Robert Dale Reed - (75) Aeronautics researcher who created the program that lead to the Space Shuttle, an idea known as the “lifting body” where a wingless vehicle could be shot into space and then return to earth and land safely, who began working with NASA in 1953 and garnered several patents, including one for a solar guidance system capable of steering an airplane, died of cancer in San Diego, California on March 18, 2005.
Sir Donald Thompson - (73) Tory MP who was strongly devoted to Yorkshire, where he lived all his life and represented for 18 years, who became a key member in the Thatcher Government, who in 1996 helped found a charity, Friends of War Memorials, now known as the War Memorials Trust, to conserve and preserve the 65,000 different memorials in the UK and was knighted in 1992, died on March 14.
William H. Graves - (90) Father of former Kansas Governor Bill Graves and entrepreneur who started Graves Truck Line, Inc. with his father and brothers, who owned the former Graves Truck and Auto Museum in Salina and served as president of the Kansas Motor Carriers Association and was on the board of governors of American Trucking Associations Inc., died in Salina, Kansas on March 18, 2005.

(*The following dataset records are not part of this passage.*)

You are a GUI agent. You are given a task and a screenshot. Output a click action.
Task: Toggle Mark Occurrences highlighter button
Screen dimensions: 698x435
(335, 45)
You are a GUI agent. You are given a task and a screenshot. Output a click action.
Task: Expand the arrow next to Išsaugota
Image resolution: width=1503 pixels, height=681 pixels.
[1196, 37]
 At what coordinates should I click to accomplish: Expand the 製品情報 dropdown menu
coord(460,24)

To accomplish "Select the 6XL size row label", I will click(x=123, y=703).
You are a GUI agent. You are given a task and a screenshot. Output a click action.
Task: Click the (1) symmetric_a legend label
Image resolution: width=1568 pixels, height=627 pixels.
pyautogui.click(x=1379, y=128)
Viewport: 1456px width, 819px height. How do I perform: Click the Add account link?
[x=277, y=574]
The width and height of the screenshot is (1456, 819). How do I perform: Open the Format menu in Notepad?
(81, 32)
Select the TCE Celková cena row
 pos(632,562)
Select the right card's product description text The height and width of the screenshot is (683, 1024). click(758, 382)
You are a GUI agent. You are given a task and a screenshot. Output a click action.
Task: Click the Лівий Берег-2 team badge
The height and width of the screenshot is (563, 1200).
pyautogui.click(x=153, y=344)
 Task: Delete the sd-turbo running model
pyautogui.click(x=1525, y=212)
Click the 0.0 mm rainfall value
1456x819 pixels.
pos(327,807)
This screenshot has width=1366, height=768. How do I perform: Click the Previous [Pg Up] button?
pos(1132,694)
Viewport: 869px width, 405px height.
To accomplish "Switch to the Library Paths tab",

Sol M. Linowitz - (91) Lawyer and businessman who, in 1966, put his business career on hold when he accepted the position ofU.S. ambassador to the Organization of American States and U.S. representative on the Inter-American Committee of the Alliance for Progress, who in 1977 helped to negotiate the transfer of the Panama Canal to the Panamanian government, died in Washington, D.C. on March, 18, 2005.
George H. O'Brien Jr. - (78) Lieutenant in the Marines who took charge and organized the capture of an enemy-hill during the Korean War while injured, for which he won the Medal of Honor which was awarded by President Eisenhower one year to the day after his exploits at the Hook for his "exceptionally daring and forceful leadership in the face of overwhelming odds," died of emphysema on March 11, 2005 in Midland, Texas.